After the arrival of the Spanish in the late 1500s, pulque increased in popularity as a food supplement during times of food scarcity.

However, the landed Spanish were distrustful of the spirit. They considered it crude compared to the wines they imported from the Old World. The use of intoxicants for celebrations was antithetical to their Catholic faith. Plus, they felt it was a threat to their political power.

Were distillation methods developed locally or imported by the Spanish? History is a bit fuzzy here. Either way, pulque use declined. And mezcal, a distilled agave spirit from Southern Mexico, rose into prominence.

The Rise of Mezcal

The Aztecs used intoxicants to solidify control over their populace. The Spanish, on the other hand, censured them. They considered the central role of pulque in native religious and public celebrations offensive.

Mezcal’s road to acceptance began in the early 1600s. That’s when Pedro Sánchez de Tagle, Second Marquis of Altamira and Knight of the Order of Calatrava, started distilling. This was close to the town of Tequila, near Guadalajara.

At the time, Spanish wine was in trouble. King Charles II of Spain decreed that the colonies, including Mexico, were not allowed to develop new vineyards. So de Tagle turned to agave. He called his agave spirit “wine of mezcal.” Agave was cheap to cultivate, the area around Tequila was undeveloped, and soon business was booming.

As consumption shifted to mezcal, Spain taxed it heavily to protect Spanish wine imports. But even with the added costs, the “wines of mezcal” found favor, not just with the populace but also with the elite.

The wine produced by de Tagle and others gained a reputation. Gradually “wine” was dropped from the label, and “de Tequila” was added, making mezcal produced in the Tequila region “Mezcal de Tequila.”

In 1893 the “Mezcal de” was dropped. Since then, Tequila has continued to evolve beyond shots. It has become a liquor to sip.

What’s in a name ~ Tequila vs. Mezcal vs. Agave Spirits

You can call them all agave spirits. But if they come from Mexico, they are mezcal. And if they come from one of the five designated tequila-producing regions in Mexico, you get to put “tequila” on your label.

The five regions – Jalisco, Tamaulipas, Guanajuato, Nayarit, and Michoacan, produce very different tequilas. Each is a Denomination of Origin. (This is an EU designation created to protect geographically specific food products that are dependent on specific environmental aspects. Here are a few familiar examples. Scotch can only come from Scotland, Havarti is from Denmark, and Champagne is from the Champagne region of France.)

The Regions

Like wine regions, the tequila regions vary in soil and climate. And like grapes, agave reflects these differences with taste and complexity. The understanding of the interplay between geography and tequila is still in its infancy, though. Below is what we know so far about each of tequila’s unique regions.

Jalisco

Jalisco, which includes the town of Tequila, is the most productive of the five regions and is responsible for over 99% of tequila made. It has a tropical savanna climate. That means it is dry year-round, with less than 40 inches of precipitation a year and minimal temperature variations.

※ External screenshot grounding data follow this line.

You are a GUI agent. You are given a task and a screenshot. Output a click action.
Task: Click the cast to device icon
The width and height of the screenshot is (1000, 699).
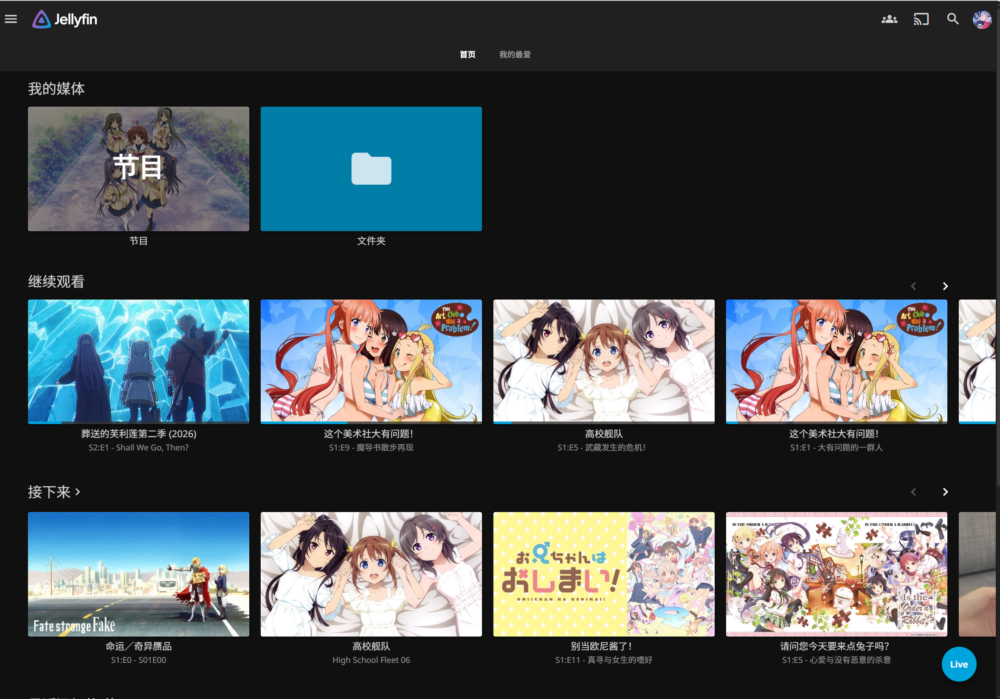tap(921, 19)

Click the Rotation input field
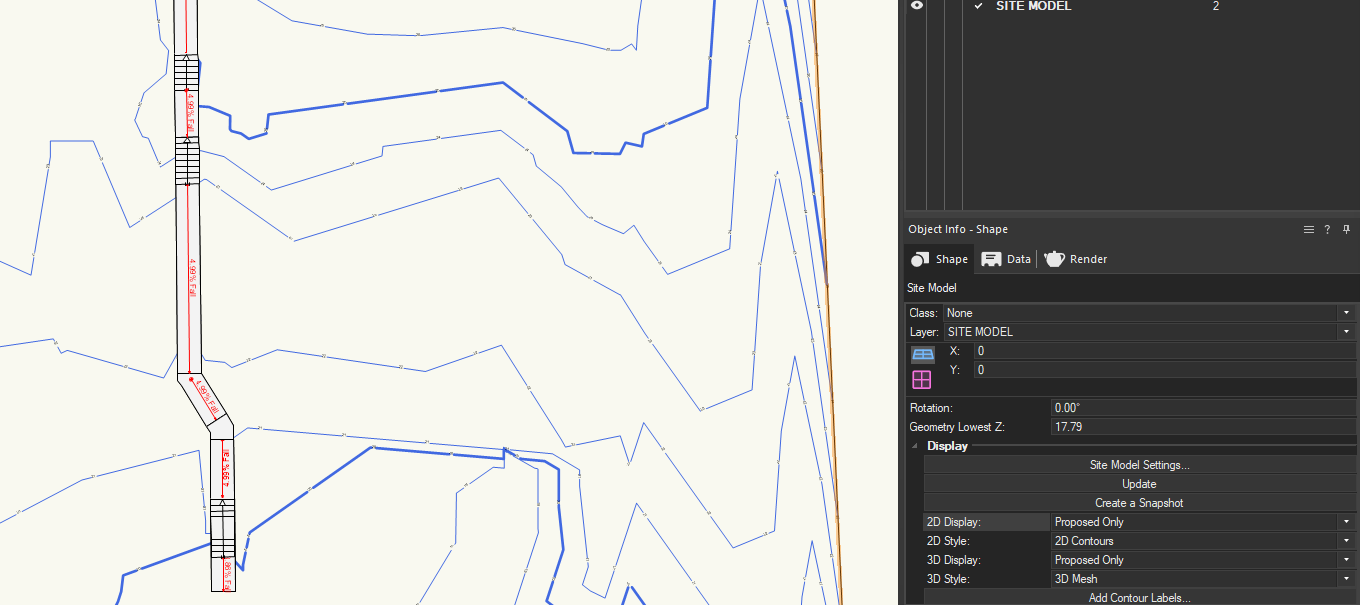(1203, 408)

Tequila Agave in Distillery - waiting for processing in Teqiila Factory in JaliscoTequila Agave in Distillery - waiting for processing in Tequila Factory in Jalisco

Tamaulipas

The only agave grown in Tamaulipas is unique due to its high elevation and coastal location. Chinaco Distillery had to fight to get Tamaulipas included as a tequila-producing region. Around 1983, its spirits were the first premium tequila made with 100 percent agave to be sold in the U.S. Before the 1980s, most tequilas was a mix of sugar and agave, rather than the 100 percent agave we are used to seeing now.

Guanajuato

Corralejo is the best-known tequila distillery from the Guanajuato region. It is famous for its Tequila Añejo 99,000 Horas - named for the number of hours it takes to make tequila, from young agave to bottle.

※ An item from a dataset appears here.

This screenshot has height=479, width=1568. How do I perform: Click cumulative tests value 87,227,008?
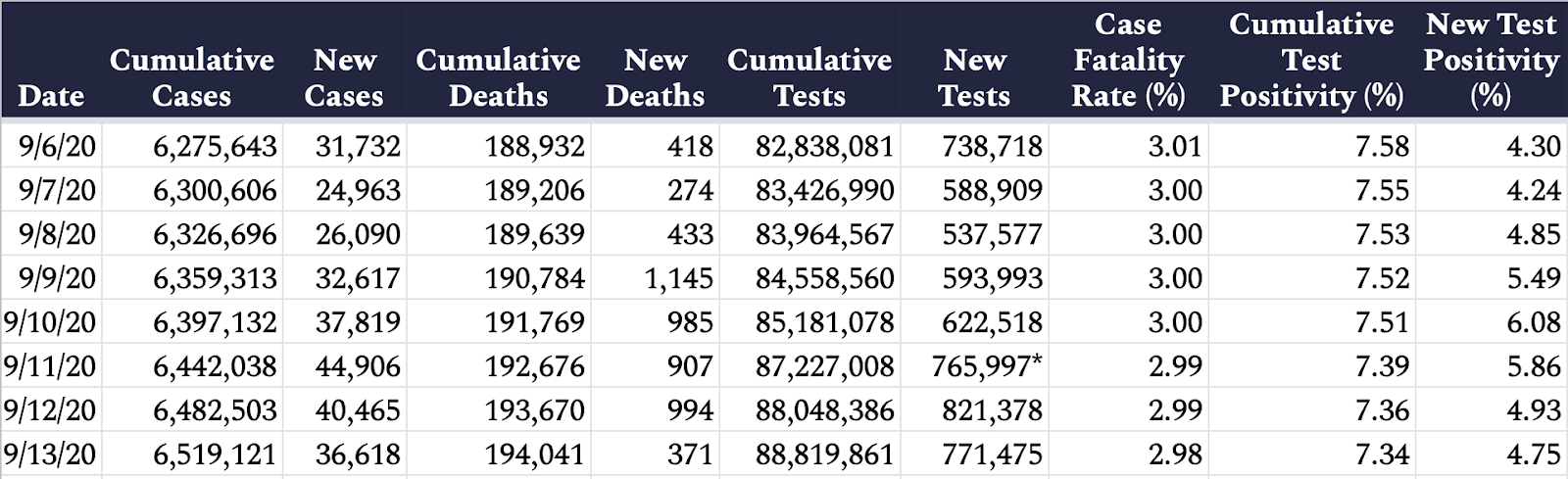coord(824,366)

The climate there is a semi-arid monsoon, with most of the precipitation occurring between June and September. There are two prominent soil types. One is phaeozem, which can support intensive agriculture. The other is vertisols, a brown-reddish soil prone to high salinization and erosion.

Nayarit

Nayarit is an area of coastal lowlands with an active volcano, Ceboruco, that last erupted between 1870 and 1875. It is typically warm and wet, with the coastline having an inviting tropical climate. AMAN Tequila from Nayarit is now distributed worldwide.

Michoacan

Even more volcanic than Nayarit (there are eighty volcanos in the state), Michoacan also has a climate and topology that varies widely. The coastal regions are tropical, while the central area is mild, and the highlands are known to freeze. The area is known more for its avocados than its tequila, but that is slowly changing. 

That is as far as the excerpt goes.